Ganz anders in Kaschmir, von wo ihre Familie stammt und wo sie oft die Ferien verbrachte. «Da gab es sauberes Quellwasser im Überfluss – und doch gehen die Menschen dort sehr sorgsam damit um.»
Mushtaq nennt PFAS «silent killers»
Und so ist es vielleicht kein Zufall, dass Mushtaqs Leben immer noch ums Wasser kreist. Denn das Wasser in Europa mag zwar so sauber sein, dass niemand darüber nachdenkt, einfach ein Trinkglas unter den Hahn zu halten. Gefahrlos ist es deswegen nicht. «Silent killers», stille Mörder, nennt Mushtaq die PFAS. Denn sie können das Immunsystem schädigen, den Hormonhaushalt, die Fruchtbarkeit. Manche der Substanzen stehen im Verdacht, krebserregend zu sein. Die meisten der über 10’000 PFAS sind jedoch nicht einmal ausreichend erforscht, um zu wissen, welchen Schaden sie anrichten.
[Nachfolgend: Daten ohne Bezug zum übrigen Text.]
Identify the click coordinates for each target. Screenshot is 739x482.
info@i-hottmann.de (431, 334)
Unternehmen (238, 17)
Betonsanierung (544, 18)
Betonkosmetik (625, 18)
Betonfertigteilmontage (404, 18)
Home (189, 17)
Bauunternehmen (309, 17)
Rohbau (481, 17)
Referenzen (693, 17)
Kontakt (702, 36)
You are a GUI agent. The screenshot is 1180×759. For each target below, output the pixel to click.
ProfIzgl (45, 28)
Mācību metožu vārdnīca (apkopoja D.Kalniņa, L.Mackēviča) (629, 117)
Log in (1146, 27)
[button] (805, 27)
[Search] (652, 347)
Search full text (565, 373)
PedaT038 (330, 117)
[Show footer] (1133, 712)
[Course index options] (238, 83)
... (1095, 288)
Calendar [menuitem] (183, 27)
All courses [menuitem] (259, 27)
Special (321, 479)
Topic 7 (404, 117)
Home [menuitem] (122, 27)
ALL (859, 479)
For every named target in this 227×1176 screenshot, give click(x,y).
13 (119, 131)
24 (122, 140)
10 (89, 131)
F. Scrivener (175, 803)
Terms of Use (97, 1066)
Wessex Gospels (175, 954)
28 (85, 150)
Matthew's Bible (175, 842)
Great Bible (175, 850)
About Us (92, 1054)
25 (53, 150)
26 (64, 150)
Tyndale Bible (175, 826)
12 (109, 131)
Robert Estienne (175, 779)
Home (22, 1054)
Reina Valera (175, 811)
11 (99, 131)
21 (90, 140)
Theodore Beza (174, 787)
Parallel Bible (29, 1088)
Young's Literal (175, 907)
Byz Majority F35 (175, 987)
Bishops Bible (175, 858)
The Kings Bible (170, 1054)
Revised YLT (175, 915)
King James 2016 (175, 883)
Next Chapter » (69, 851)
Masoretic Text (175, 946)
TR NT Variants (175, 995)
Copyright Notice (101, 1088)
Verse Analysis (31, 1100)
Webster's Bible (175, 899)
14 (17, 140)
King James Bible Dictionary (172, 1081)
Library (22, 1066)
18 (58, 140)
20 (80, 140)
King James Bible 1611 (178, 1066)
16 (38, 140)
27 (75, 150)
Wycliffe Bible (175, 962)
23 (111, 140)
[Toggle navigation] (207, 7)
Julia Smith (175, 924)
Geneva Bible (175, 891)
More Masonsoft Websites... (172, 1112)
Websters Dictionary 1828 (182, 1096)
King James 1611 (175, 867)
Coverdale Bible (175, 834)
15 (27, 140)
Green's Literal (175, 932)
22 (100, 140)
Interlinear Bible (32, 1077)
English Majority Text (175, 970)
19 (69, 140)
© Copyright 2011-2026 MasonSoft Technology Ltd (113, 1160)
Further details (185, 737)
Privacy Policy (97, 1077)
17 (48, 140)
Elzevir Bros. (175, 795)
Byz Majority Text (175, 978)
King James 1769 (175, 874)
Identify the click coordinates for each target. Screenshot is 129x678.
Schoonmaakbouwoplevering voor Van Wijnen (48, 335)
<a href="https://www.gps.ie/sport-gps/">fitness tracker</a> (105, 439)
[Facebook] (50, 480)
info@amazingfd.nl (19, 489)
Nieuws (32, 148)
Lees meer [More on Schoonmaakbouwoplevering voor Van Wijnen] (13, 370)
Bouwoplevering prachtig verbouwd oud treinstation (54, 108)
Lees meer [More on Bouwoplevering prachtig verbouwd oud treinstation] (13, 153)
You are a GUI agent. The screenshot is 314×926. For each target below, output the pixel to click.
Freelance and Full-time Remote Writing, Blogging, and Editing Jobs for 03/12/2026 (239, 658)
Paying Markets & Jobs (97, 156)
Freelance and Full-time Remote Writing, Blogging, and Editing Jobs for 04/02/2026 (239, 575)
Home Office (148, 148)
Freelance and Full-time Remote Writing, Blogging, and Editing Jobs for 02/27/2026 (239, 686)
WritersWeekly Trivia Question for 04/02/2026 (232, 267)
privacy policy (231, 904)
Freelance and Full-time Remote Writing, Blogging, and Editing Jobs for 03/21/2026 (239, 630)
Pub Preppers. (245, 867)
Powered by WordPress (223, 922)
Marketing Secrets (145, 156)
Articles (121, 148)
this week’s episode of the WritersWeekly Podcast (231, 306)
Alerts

Und dennoch sind sie überall – in Teflonpfannen, Regenjacken, Wärmepumpen, Wimperntusche. Ihre wasser-, fett- und schmutzabweisenden Eigenschaften machen sie zu Allzweckwaffen bei der Produktion von vielen Gütern. Übers Abwasser gelangen sie in die Böden, in Flüsse, Seen, Meere und auch ins Trinkwasser, in Früchte, Gemüse, Fleisch – und so in unseren Körper.
PFAS, chemisch gesprochen sind das Kohlenstoffketten, deren Wasserstoffatome vollständig oder teilweise durch Fluoratome ersetzt worden sind, sind sehr stabil. Sie zersetzen sich kaum. Die einzelnen Elemente wieder voneinander zu trennen, ist nur mit viel Energie möglich. «Man kann sie verbrennen, braucht dazu aber mindestens eine Temperatur von 1200 Grad Celsius», sagt Mushtaq. «Ansonsten verbrennt alles Mögliche, aber die PFAS gelangen einfach in die Luft und dann wieder in die Böden.»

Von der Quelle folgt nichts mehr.